Machine learning is a field at the interface of statistics and computer science that focuses on how to build computer algorithms that can learn from experience. While statistics and machine learning often try to solve the same problems, researchers from these fields often take very different approaches; the famous statistician Leo Breiman once referred to them as “The Two Cultures” to reflect how different their approaches can be (Breiman 2001). In this book I will try to blend the two cultures together because both approaches provide useful tools for thinking about data.
2 Aggregation
Another way to think of statistics is “the science of throwing away data”. It is this kind of aggregation that is one of the most important concepts in statistics. When it was first advanced, this was revolutionary: If we throw out all of the details about every one of the participants, then how can we be sure that we aren’t missing something important?
Statistics provides us ways to characterize the structure of aggregates of data, and with theoretical foundations that explain why this usually works well. However, it’s also important to keep in mind that aggregation can go too far, and later we will encounter cases where a summary can provide a misleading picture of the data being summarized.
3 Uncertainty
The world is an uncertain place.
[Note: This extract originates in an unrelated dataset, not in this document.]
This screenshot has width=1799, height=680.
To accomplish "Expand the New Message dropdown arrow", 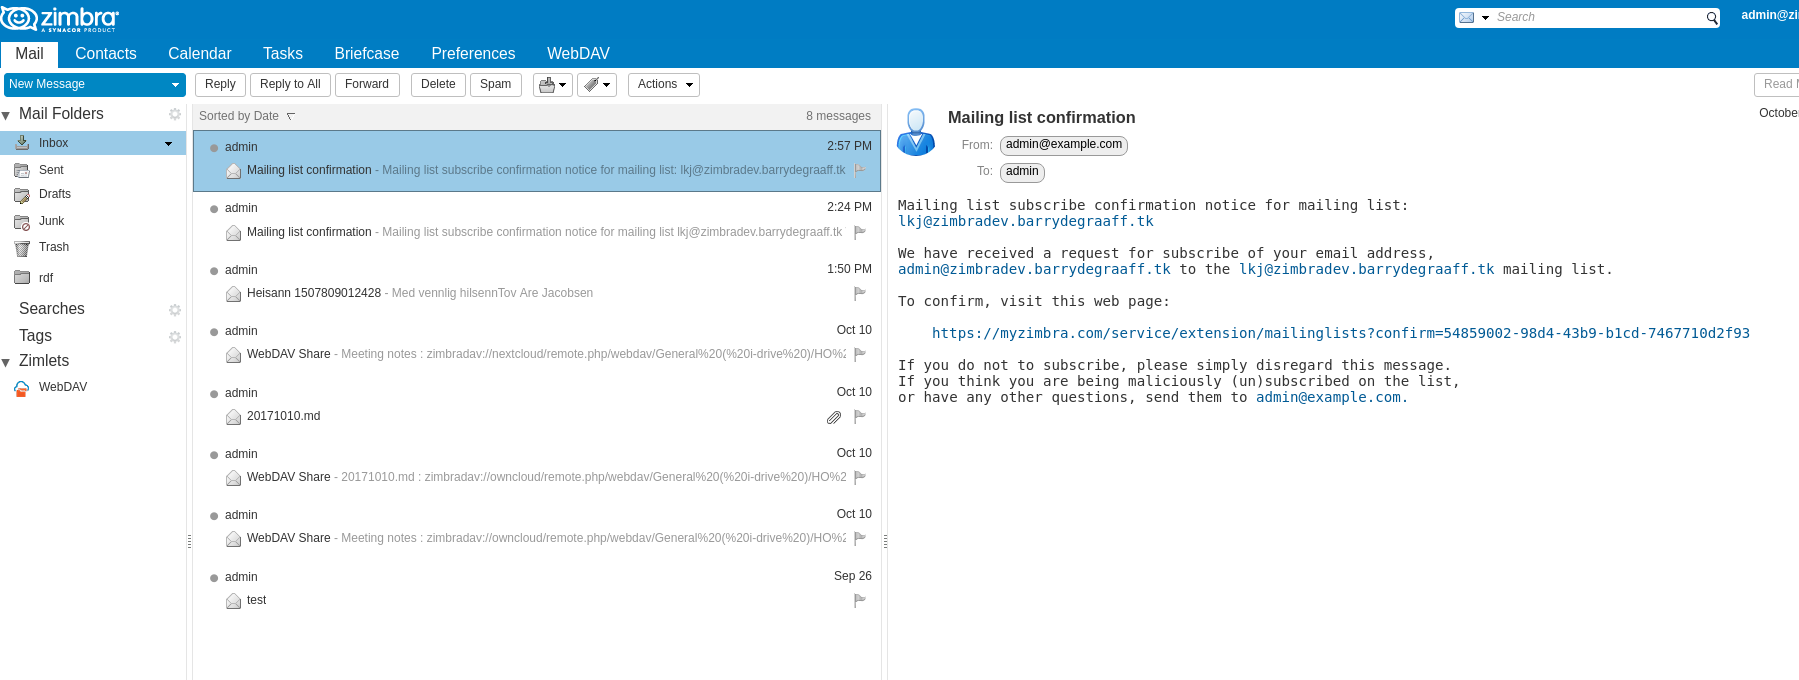I will tap(175, 85).
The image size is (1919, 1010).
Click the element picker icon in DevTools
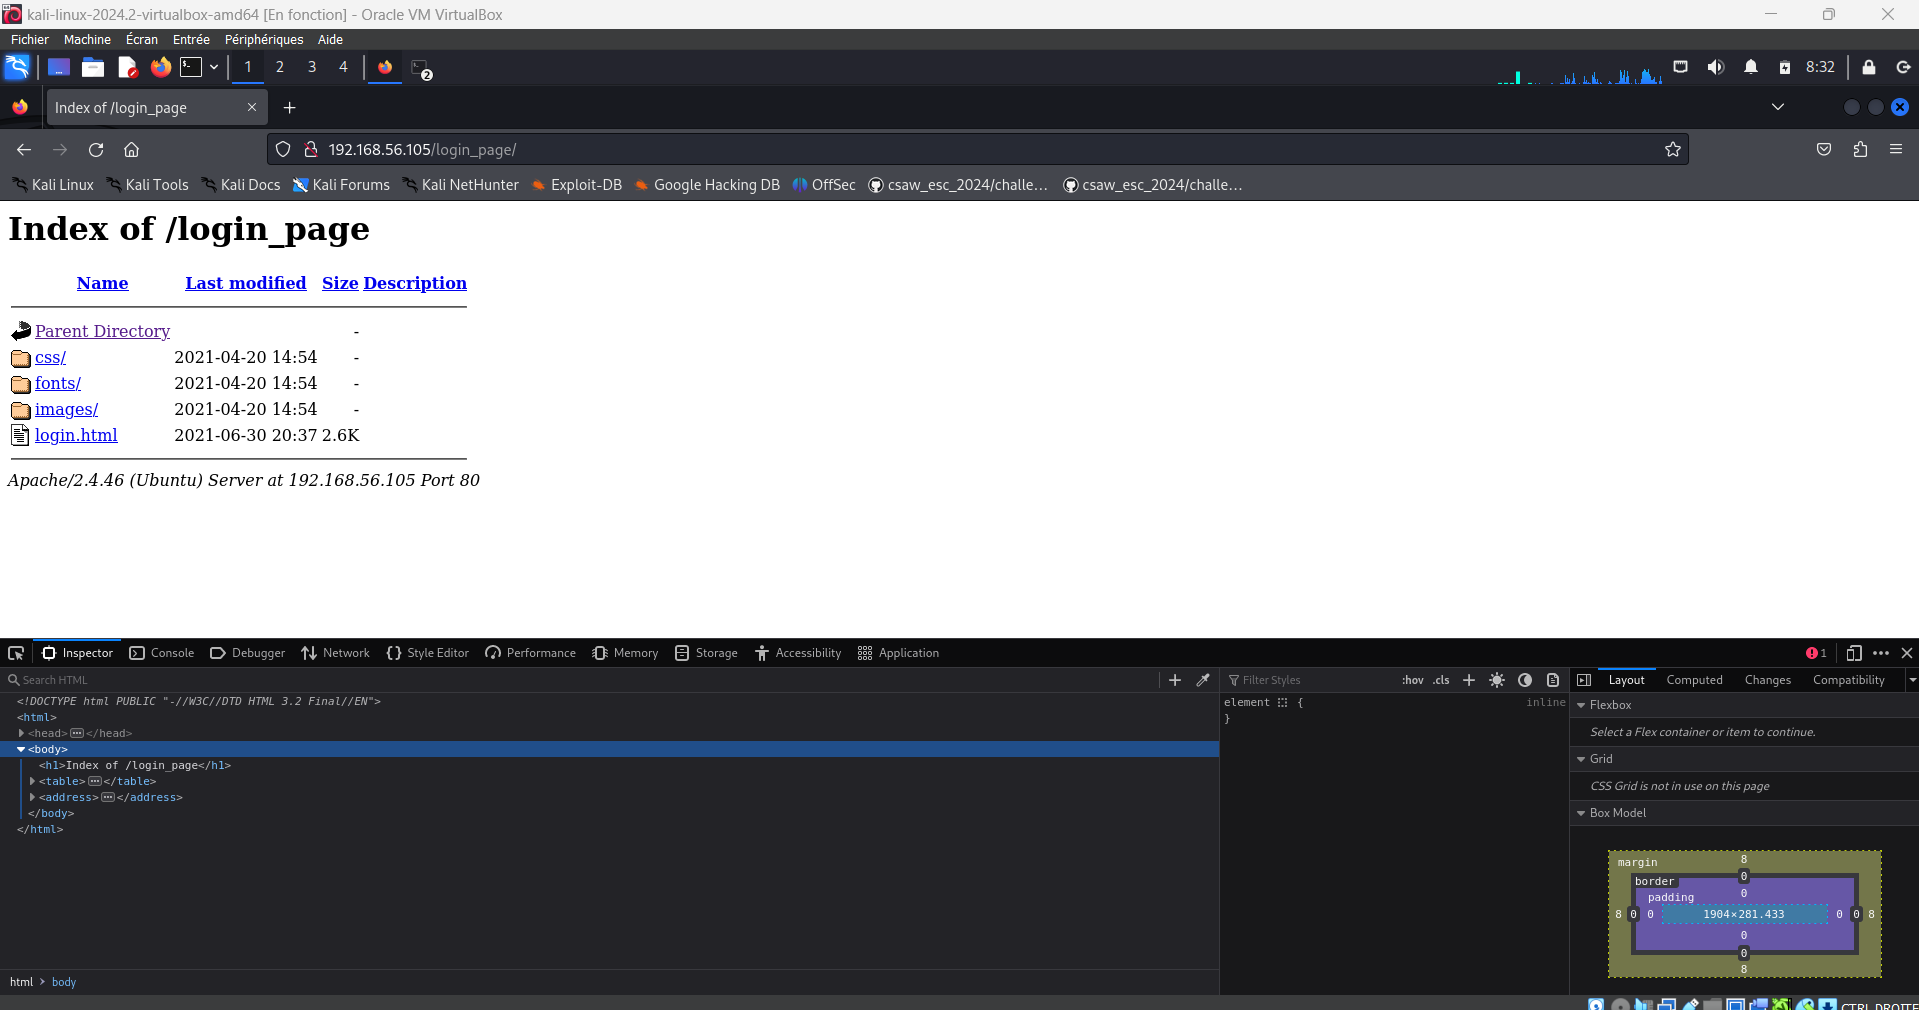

We now know that cigarette smoking causes lung cancer, but this causation is probabilistic: A 68-year-old man who smoked two packs a day for the past 50 years and continues to smoke has a 15% (1 out of 7) risk of getting lung cancer, which is much higher than the chance of lung cancer in a nonsmoker. However, it also means that there will be many people who smoke their entire lives and never get lung cancer. Statistics provides us with the tools to characterize uncertainty, to make decisions under uncertainty, and to make predictions whose uncertainty we can quantify.
One often sees journalists write that scientific researchers have “proven” some hypothesis. But statistical analysis can never “prove” a hypothesis, in the sense of demonstrating that it must be true (as one would in a mathematical proof). Statistics can provide us with evidence, but it’s always tentative and subject to the uncertainty that is always present in the real world.
4 Sampling
The concept of aggregation implies that we can make useful insights by collapsing across data – but how much data do we need? The idea of sampling says that we can summarize an entire population based on just a small number of samples from the population, as long as those samples are obtained in the right way. The way that the study sample is obtained is critical, as it determines how broadly we can generalize the results. Another fundamental insight from statistics about sampling is that while larger samples are always better (in terms of their ability to accurately represent the entire population), there are diminishing returns as the sample gets larger. In fact, the rate at which the benefit of larger samples decreases follows a simple mathematical rule, growing as the square root of the sample size.